● Directions
Rewrite the records below with "Municipalities" changed to "Districts" and every other part left unchanged.
Start of Exercise inputs
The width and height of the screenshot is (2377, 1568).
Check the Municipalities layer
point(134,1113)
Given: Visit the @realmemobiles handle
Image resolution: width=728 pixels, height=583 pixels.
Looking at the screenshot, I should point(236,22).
End of Exercise inputs
● Solution to this task
The width and height of the screenshot is (2377, 1568).
Check the Districts layer
point(134,1113)
Given: Visit the @realmemobiles handle
Image resolution: width=728 pixels, height=583 pixels.
Looking at the screenshot, I should point(236,22).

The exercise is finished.